Weekend reading: the history of U.S. vegetarianism

Shprintzen AD.  The Vegetarian Crusade: The Rise of an American Reform Movement, 1817-1921.  University of North Carolina Press, 2013.

My blurb:

A fascinating account of the nineteenth-century origins of the vegetarian social movement to improve American morality and health. The book stops in 1921 when the Vegetarian Society disbanded, but that movement’s legacy is today’s passionate vegetarians, who comprise a vital part of the current movement to improve food systems and the health of people and the planet.

Oct 2 2013

While the government is shut down, have some fun. Read (not eat) “Candy”

Samira Kawash.  Candy: A Century of Panic and Pleasure.  Faber & Faber, 2013.

New Picture

In this delightful, intriguing account of candy in the United States, Samira Kawash argues that we must stop vilifying this sugary treat and start taking it more seriously—as a cultural icon, a marker of gender identity, a prototype of the marketing of processed foods, a source of pleasure for children and adults, and for good or ill, a contributor to daily diets.

Candy, she correctly points out, is not all that different from many other sugar-laden foods and deserves its rightful place in American diets—in moderation, of course.

Kawash, who writes the candy professor blog, wanted to call this book “In Defense of Candy,” which is what it is.  I loved her writing, her originality, and her sense of humor.  For example, she makes the connection between views of  “sweet, trivial people (women and children) and sweet, trivial candy” and observes that “So much of what we call food today is really candy.”

And so it is.

Sep 24 2013

Out today: the American edition of The Stop

Nick Saul and Andrea Curtis.  The Stop: How the Fight for Good Food transformed a Community and Inspired a Movement.  Melville House, 2013.

This book is now available in the U.S.

Husband and wife team Saul and Curtis wrote this chronicle of Saul’s 15-year stint as the director of The Stop, a place that started out as a soup kitchen but ended up as much more.

This is an important book.  The Stop is no ordinary report on how soup kitchens convey substantial benefits to servers as well as the served.

As I said in my blurb for it:

An impassioned account of how to create food systems that foster independence and eliminate the indignities of charity.   Saul and Curtis put a human face on poverty.  If you want to know what today’s food movement is really about—and why it is anything but elitist—read this book.

I also used it in class last semester, where it stimulated much discussion and debate.  It ought to be available at bookstores everywhere.  Don’t miss this one.

Sep 18 2013

New books on food: San Francisco

Erica Peters.  San Francisco: A Food Biography.  Rowman & Littlefield, 2013.
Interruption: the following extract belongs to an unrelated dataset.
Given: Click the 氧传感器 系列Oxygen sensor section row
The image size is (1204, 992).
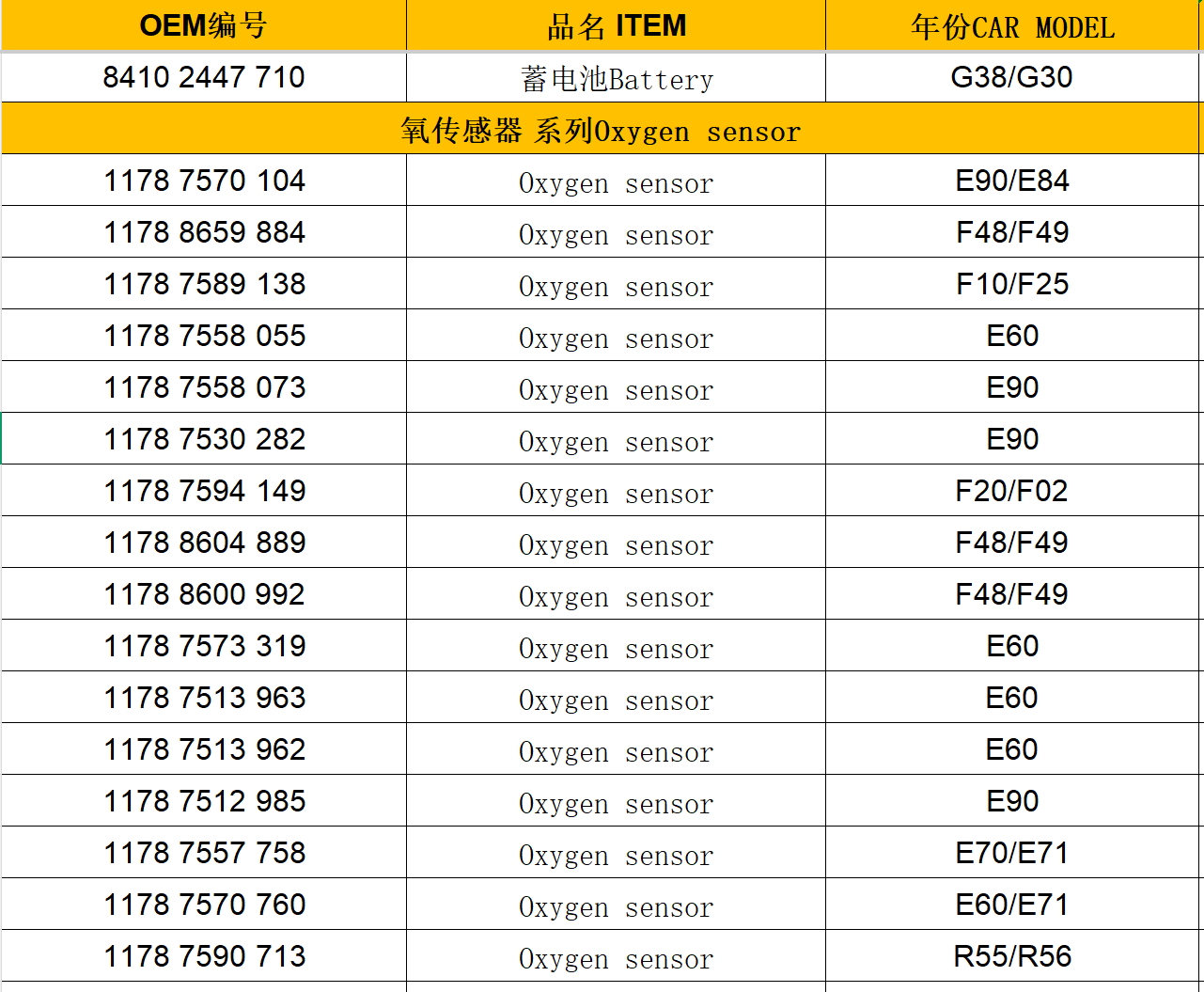Looking at the screenshot, I should (x=601, y=130).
For anyone curious about how San Francisco’s foods and restaurants became world-recognized icons of American regional cuisine, this book is a welcome starting place.

It’s one of a collection of books in the AltaMira Studies in Food and Gastronomy, edited by the prolific Ken Albala.  Readers may argue about Peters’ choice of topics to discuss—she left out some of my favorites—but the book is a great way to begin to delve into the city’s food history.  It’s well referenced and is wonderfully illustrated with photographs from historical collections (but alas, most of them are undated).